Work instruction » Please repeat the data exactly. Any picture in it stays out.

Provided records »
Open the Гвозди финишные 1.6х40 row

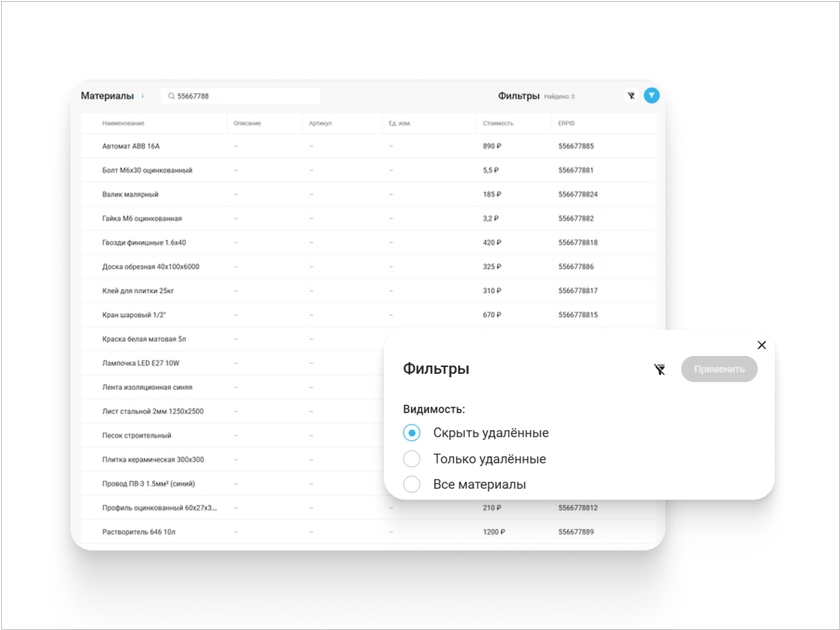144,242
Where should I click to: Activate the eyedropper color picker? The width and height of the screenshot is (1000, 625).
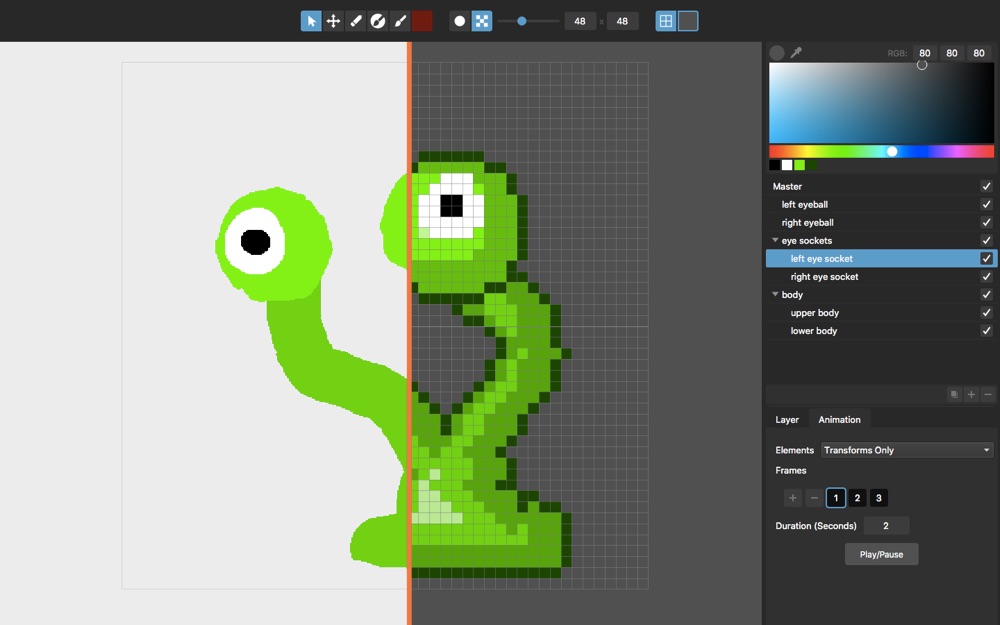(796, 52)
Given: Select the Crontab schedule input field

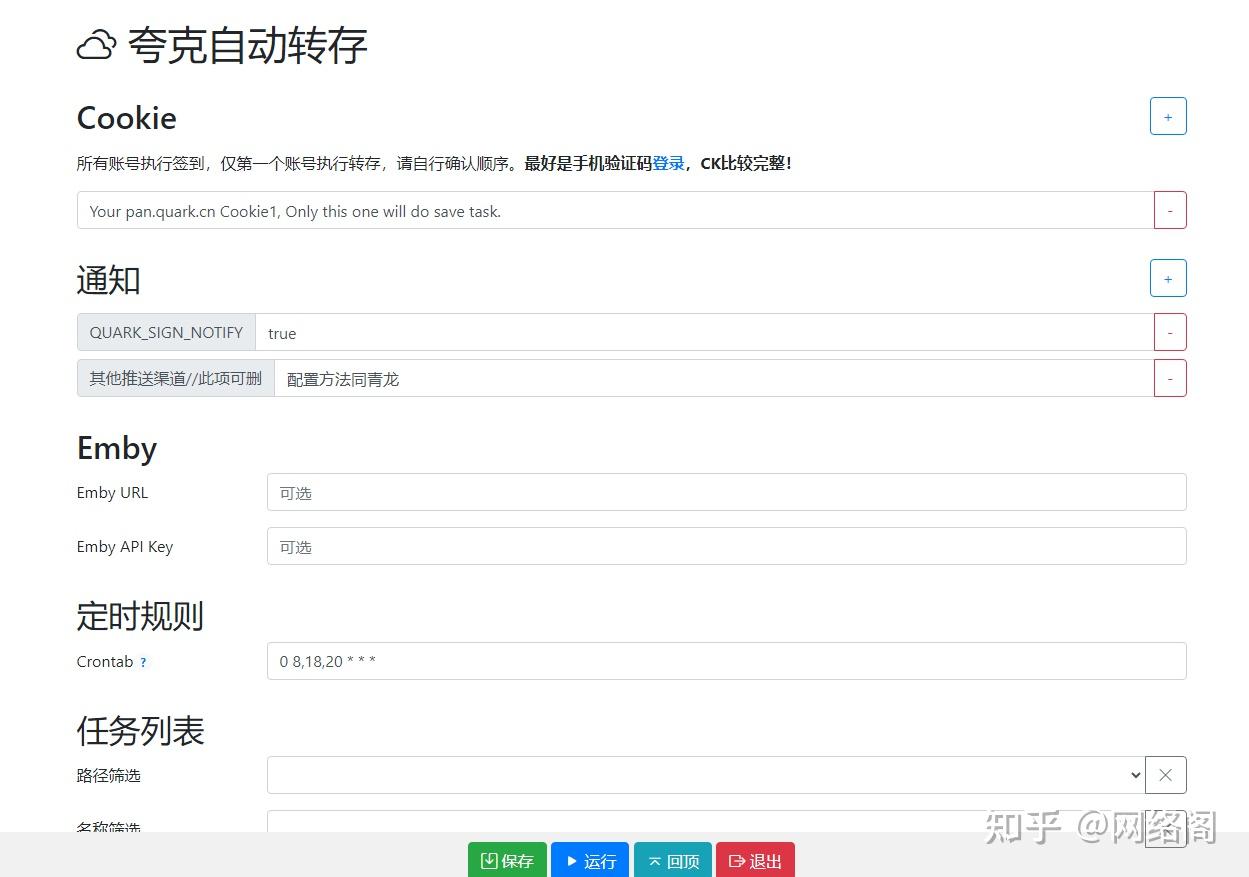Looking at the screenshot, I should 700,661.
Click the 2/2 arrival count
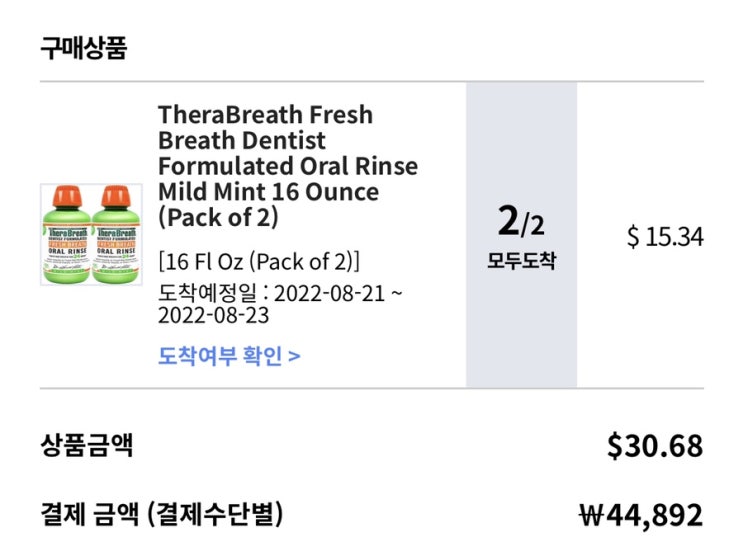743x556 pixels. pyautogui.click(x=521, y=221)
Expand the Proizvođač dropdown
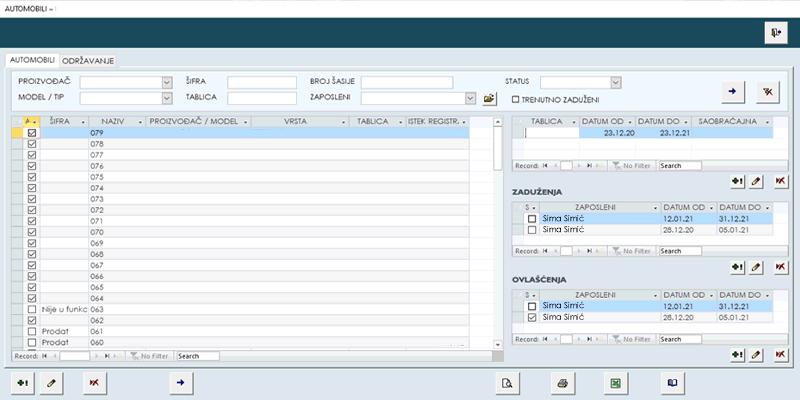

Answer for this exercise »
Open the Гвозди финишные 1.6х40 row

144,242
Where should I click to: Activate the eyedropper color picker? The width and height of the screenshot is (1000, 625).
(796, 52)
Given: Select the Crontab schedule input field

Looking at the screenshot, I should 700,661.
Click the 2/2 arrival count
743x556 pixels. pyautogui.click(x=521, y=221)
Expand the Proizvođač dropdown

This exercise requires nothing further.